Diciassette pezzi, pescando da tutta la discografia, ma soprattutto saccheggiando i primi tre poderosi album (Shake Your Money Maker, Southern Harmony e Amorica) e pressochè ignorando i dischi del primo decennio del Duemila, soprattutto quel Before the Frost buon disco che però aveva portato alla crisi finale (del tipo: “qui comando io!”, “e no fratellino, non se ne parla…!”).
All’agenda della serata vanno aggiunti i brani dal nuovo Happines Bastards (l’attacco è per Beside Manners e Dirty Cold Sun) e due citazioni nobili, quelle per High School Confidential di Jerry “the killer” Lee Lewis e la poderosa Hard to Handle di Otis Redding (“e ora un pezzo del più grande soulman della storia: che cosa mi guardate a fare, non sono io, è Otis Redding”), che era già sul secondo disco della band.
Il ritmo, i volumi ed il “tiro” della serata sono pazzeschi, senza un solo attimo di sosta, con Rich che cambia una chitarra ad ogni pezzo (Telecaster, Getsch, ES335, Richenbacker….), con il nuovo chitarrista argentino Nico Bereciartua che è perfettamente a suo agio sia con la slide che senza (e che pare oggi perfetto per il classico format delle due chitarre soliste marchio di fabbrica del southern rock), con il tastierista Erik Deutsch (uno che ha fatto anni a spasso con Shooter Jennings e Leftover Salmon) appollaiato in cima alla scena a legare tutto l’insieme con ottima qualità.
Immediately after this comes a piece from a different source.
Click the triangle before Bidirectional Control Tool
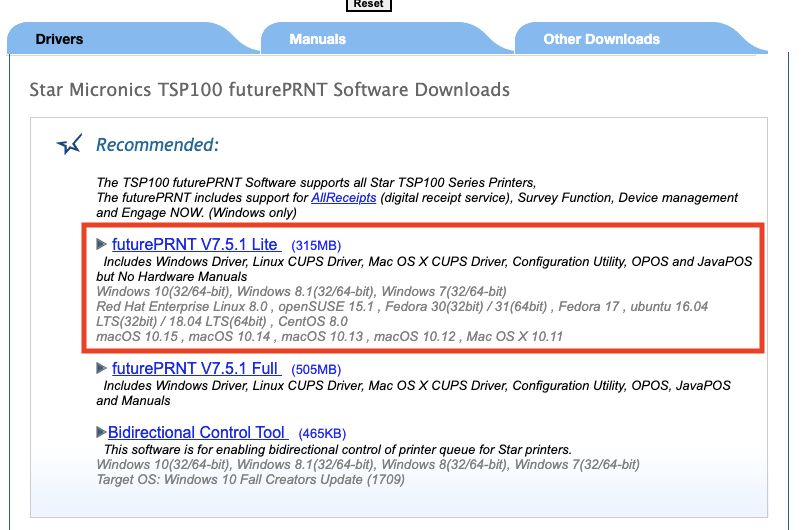Screen dimensions: 805x530 coord(101,432)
E così senza fiato e senza tregua i fratellini ci propongono Twice as Hard, Gone, Jealous Again, l’inarrivabile She Talk To Angels, Thorn in my pride (con la solita armonica a metà di un pezzo sudistissimo che vive di accelerazioni e di furbissimi rallentamenti blues) fino ad arrivare al finalone con Remedy, febbricitante e definitiva. E poi chiudere con God’s Got It, scampolo di gospel di quel Warpaint realizzato con Luther Dickinson e sotto l’influenza dei North Mississippi Allstar.

Dicevo: sembrano più maturi, più sicuri, meno sbronzi, meno litigiosi.
A dirla tutta: mai visti così “quadrati” e poderosi. Certo i Black Crowes vivono in un limbo i cui numi tutelari sono gli Stones e i Lynyrd Skynyrd, ma in cui sprazzi di Led Zeppelin (da ricordare lo stretto legame con Jimmy Page, nonché i concerti ed il Live at the Greek inciso con lui nel 2000) e di southern-soul vengono fuori ripetutamente.
Fedele a se stesso, Chris Robinson (in doppiopetto gessato bordeaux) oscilla tra Mick Jagger e Jimmy Hall, l’eccezionale vocalist dei Wet Willie. Dal canto suo Rick Robinson tratta le sue chitarre con fantastica versatilità, con un sound ricco di influenze dove ogni tanto sembra saltino fuori il suggerimento di Stephen Stills, l’occhiolino di Page ed il fantasma di Gary Rossington (di cui – sempre pensato – mantiene la presenza scenica).
Il prodotto di tutto questo sbattersi è uno spettacolo potente, sfiancante, illuminante, trascinante, inebriante, vigoroso e contagioso: è autentico e infinito southern rock, cioè uno di quei concerti che ti rappacificano con tutto, che ti fanno tornare a casa ottimista e che pure il giorno dopo influiscono sulle cose della vita quotidiana, come le tasse da pagare.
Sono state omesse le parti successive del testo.